Work request
Exact copy, no pictures: reproduce the lines from the one that holds "This screenshot has height=834, width=1456." through the end of the entries.

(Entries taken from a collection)
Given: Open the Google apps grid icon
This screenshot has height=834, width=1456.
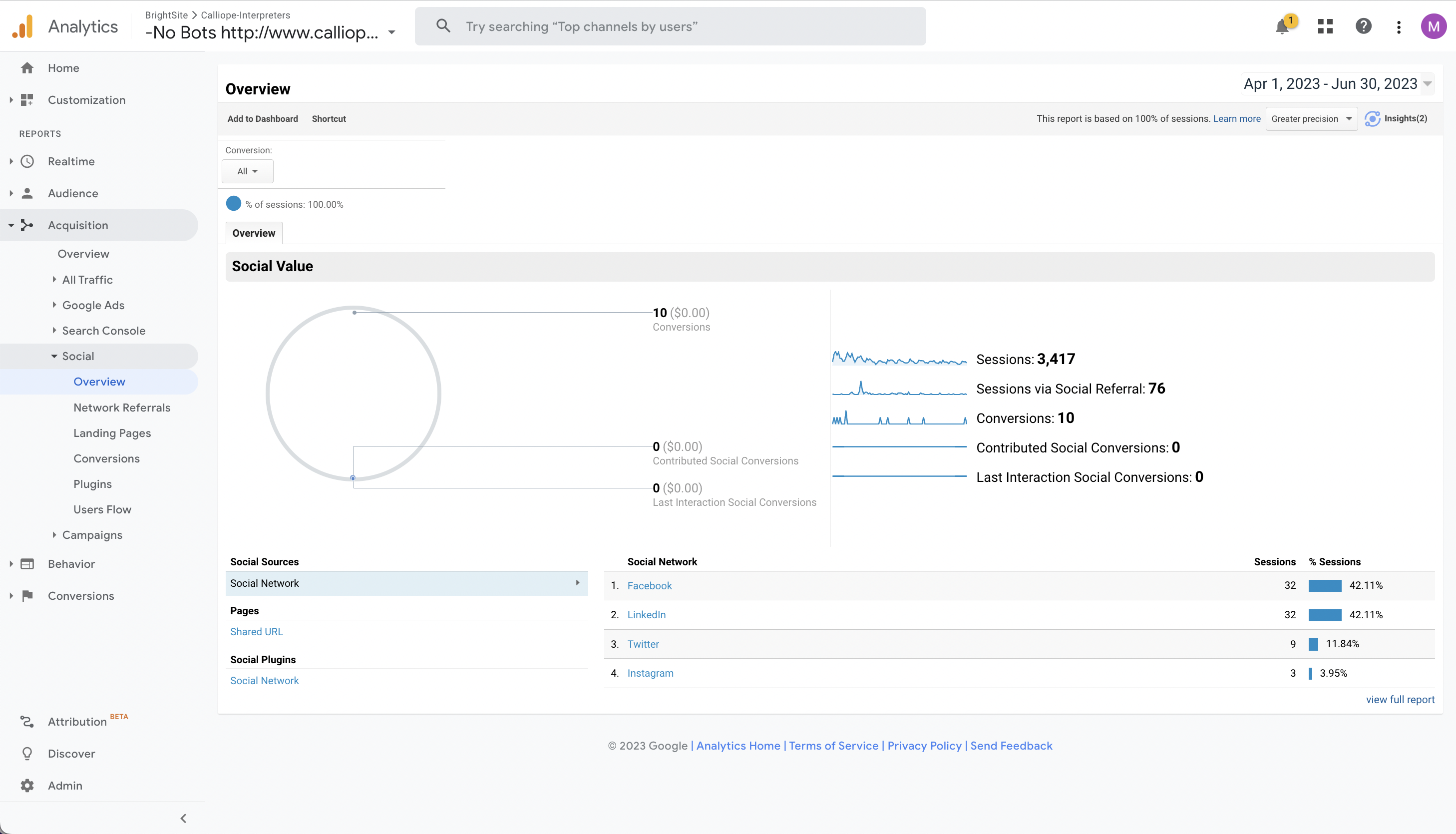Looking at the screenshot, I should [x=1325, y=26].
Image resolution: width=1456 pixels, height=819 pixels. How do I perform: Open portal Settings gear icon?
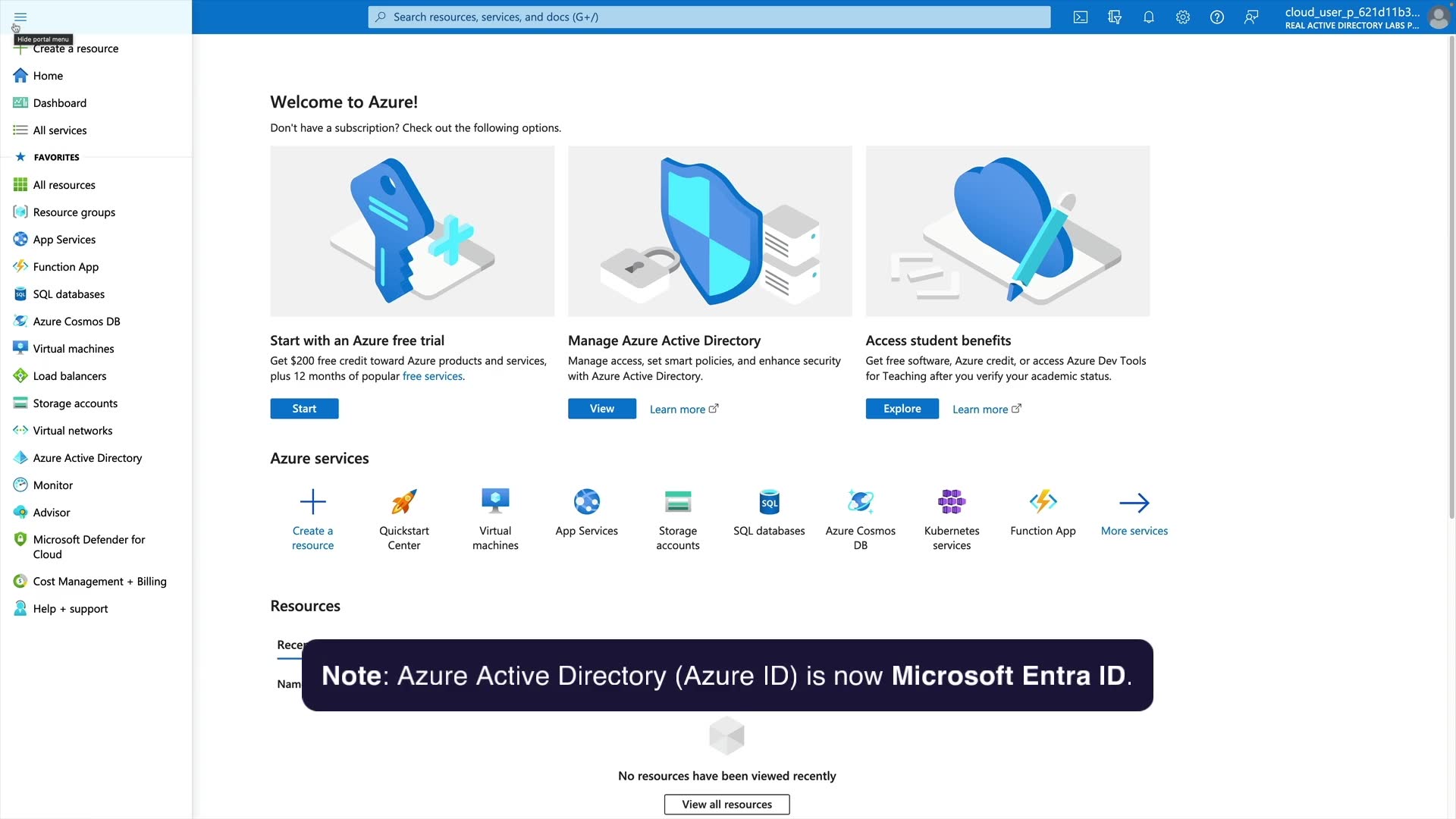click(1183, 17)
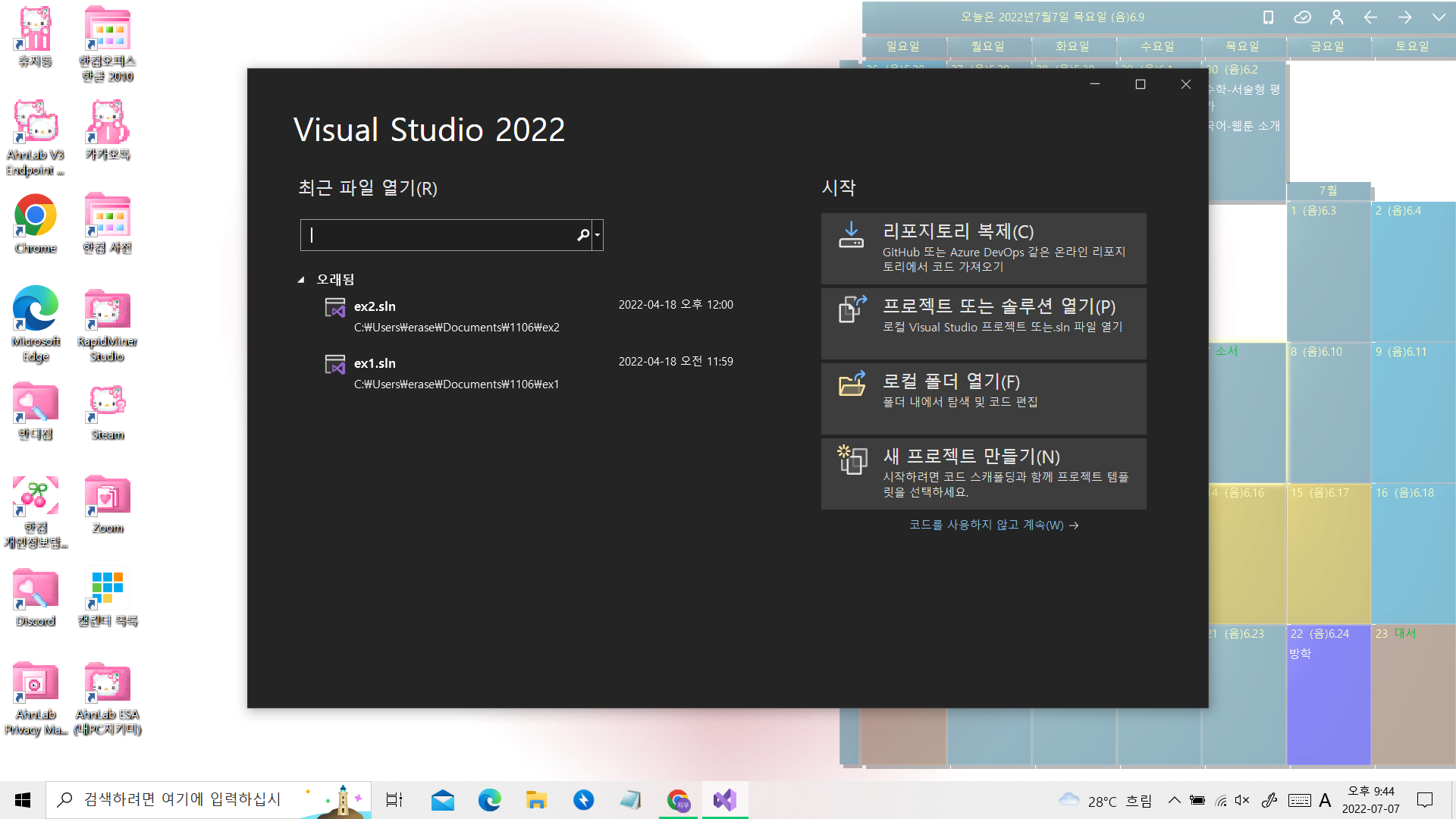Click the Create new project icon
Image resolution: width=1456 pixels, height=819 pixels.
[x=852, y=459]
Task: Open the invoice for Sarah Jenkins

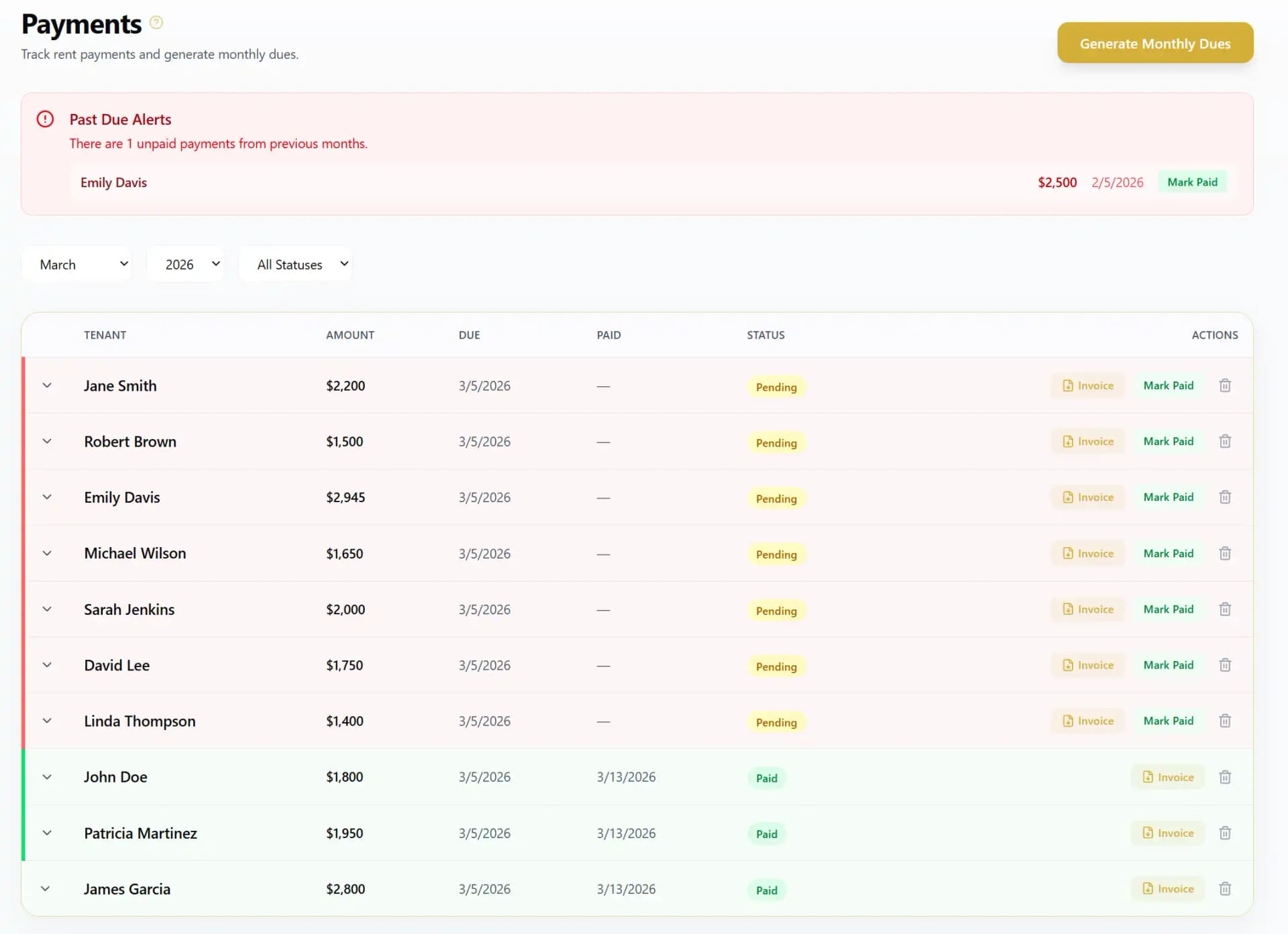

Response area
This screenshot has height=834, width=1456.
Looking at the screenshot, I should [x=1325, y=26].
Image resolution: width=1456 pixels, height=819 pixels. How do I perform: Open portal Settings gear icon?
click(1183, 17)
Click the Create new project icon
Image resolution: width=1456 pixels, height=819 pixels.
[x=852, y=459]
Task: Open the invoice for Sarah Jenkins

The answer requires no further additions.